Job 1.
Please reproduce the IAM role setup instructions in full, without changing anything.
Job 2.
Starting with the first row and ending with the row that contains "pos(498,200)", write out those rows again, tasks included, adding 99 to every coordinate in the answers. Give only those rows.

Selected excerpt.
----

Updating an ApplicationAutoscaling ScalableTarget requires the following permissions. Create a file named pass_role_policy.json to create the policy required for the IAM role.

printf '{
  "Version": "2012-10-17",
  "Statement": [
    {
      "Effect": "Allow",
      "Action": "iam:PassRole",
      "Resource": "*"
    }
  ]
}
' > ./pass_role_policy.json

Run the following command to create a role with the trust relationship defined in trust.json. This role enables the Amazon EKS cluster to get and refresh credentials from IAM.

OIDC_ROLE_NAME=ack-controller-role-$CLUSTER_NAME

aws --region $AWS_DEFAULT_REGION iam create-role --role-name $OIDC_ROLE_NAME --assume-role-policy-document file://trust.json

# Attach the AmazonSageMakerFullAccess Policy to the Role. This policy provides full access to 
# Amazon SageMaker. Also provides select access to related services (e.g., Application Autoscaling,
# S3, ECR, CloudWatch Logs).
aws --region $AWS_DEFAULT_REGION iam attach-role-policy --role-name $OIDC_ROLE_NAME --policy-arn arn:aws:iam::aws:policy/AmazonSageMakerFullAccess

# Attach the iam:PassRole policy required for updating ApplicationAutoscaling ScalableTarget
aws iam put-role-policy --role-name $OIDC_ROLE_NAME --policy-name "iam-pass-role-policy" --policy-document file://pass_role_policy.json

export IAM_ROLE_ARN_FOR_IRSA=$(aws --region $AWS_DEFAULT_REGION iam get-role --role-name $OIDC_ROLE_NAME --output text --query 'Role.Arn')
echo $IAM_ROLE_ARN_FOR_IRSA

Take note of IAM_ROLE_ARN_FOR_IRSA printed in the previous step; you will pass this value to the service account used by the controller.

----

Entries.
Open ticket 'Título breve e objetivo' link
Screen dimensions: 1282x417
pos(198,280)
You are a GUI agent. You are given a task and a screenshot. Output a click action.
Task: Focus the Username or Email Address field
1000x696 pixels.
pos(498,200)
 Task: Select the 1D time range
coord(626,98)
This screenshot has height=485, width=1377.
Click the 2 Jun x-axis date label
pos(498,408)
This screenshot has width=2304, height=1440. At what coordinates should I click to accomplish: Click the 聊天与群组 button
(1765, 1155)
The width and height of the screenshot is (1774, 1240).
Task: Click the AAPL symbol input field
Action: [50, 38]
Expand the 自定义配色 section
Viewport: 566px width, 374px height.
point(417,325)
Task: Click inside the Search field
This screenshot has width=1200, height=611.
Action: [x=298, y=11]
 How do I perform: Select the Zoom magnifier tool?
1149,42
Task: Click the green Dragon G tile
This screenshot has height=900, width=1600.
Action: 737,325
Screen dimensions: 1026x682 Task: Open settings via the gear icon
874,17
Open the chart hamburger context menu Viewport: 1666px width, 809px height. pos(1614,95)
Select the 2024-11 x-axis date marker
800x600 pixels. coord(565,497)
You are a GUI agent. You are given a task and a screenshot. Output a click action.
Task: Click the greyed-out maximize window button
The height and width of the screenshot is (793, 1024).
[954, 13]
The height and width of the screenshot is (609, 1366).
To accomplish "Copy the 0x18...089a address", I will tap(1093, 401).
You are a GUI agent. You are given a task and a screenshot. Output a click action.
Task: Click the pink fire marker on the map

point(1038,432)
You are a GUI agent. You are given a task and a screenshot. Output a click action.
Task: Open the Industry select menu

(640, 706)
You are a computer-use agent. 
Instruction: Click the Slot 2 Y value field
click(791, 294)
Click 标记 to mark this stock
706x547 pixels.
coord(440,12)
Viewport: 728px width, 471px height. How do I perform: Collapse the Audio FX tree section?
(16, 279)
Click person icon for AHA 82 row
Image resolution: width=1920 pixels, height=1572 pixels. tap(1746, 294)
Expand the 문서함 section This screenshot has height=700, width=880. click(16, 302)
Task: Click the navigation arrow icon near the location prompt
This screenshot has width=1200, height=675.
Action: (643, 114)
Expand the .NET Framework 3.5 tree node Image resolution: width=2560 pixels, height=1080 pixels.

----

Full answer 1.
Updating an ApplicationAutoscaling ScalableTarget requires the following permissions. Create a file named pass_role_policy.json to create the policy required for the IAM role.

printf '{
  "Version": "2012-10-17",
  "Statement": [
    {
      "Effect": "Allow",
      "Action": "iam:PassRole",
      "Resource": "*"
    }
  ]
}
' > ./pass_role_policy.json

Run the following command to create a role with the trust relationship defined in trust.json. This role enables the Amazon EKS cluster to get and refresh credentials from IAM.

OIDC_ROLE_NAME=ack-controller-role-$CLUSTER_NAME

aws --region $AWS_DEFAULT_REGION iam create-role --role-name $OIDC_ROLE_NAME --assume-role-policy-document file://trust.json

# Attach the AmazonSageMakerFullAccess Policy to the Role. This policy provides full access to 
# Amazon SageMaker. Also provides select access to related services (e.g., Application Autoscaling,
# S3, ECR, CloudWatch Logs).
aws --region $AWS_DEFAULT_REGION iam attach-role-policy --role-name $OIDC_ROLE_NAME --policy-arn arn:aws:iam::aws:policy/AmazonSageMakerFullAccess

# Attach the iam:PassRole policy required for updating ApplicationAutoscaling ScalableTarget
aws iam put-role-policy --role-name $OIDC_ROLE_NAME --policy-name "iam-pass-role-policy" --policy-document file://pass_role_policy.json

export IAM_ROLE_ARN_FOR_IRSA=$(aws --region $AWS_DEFAULT_REGION iam get-role --role-name $OIDC_ROLE_NAME --output text --query 'Role.Arn')
echo $IAM_ROLE_ARN_FOR_IRSA

Take note of IAM_ROLE_ARN_FOR_IRSA printed in the previous step; you will pass this value to the service account used by the controller.

Full answer 2.
Open ticket 'Título breve e objetivo' link
Screen dimensions: 1282x417
pos(297,379)
You are a GUI agent. You are given a task and a screenshot. Output a click action.
Task: Focus the Username or Email Address field
1000x696 pixels.
pos(597,299)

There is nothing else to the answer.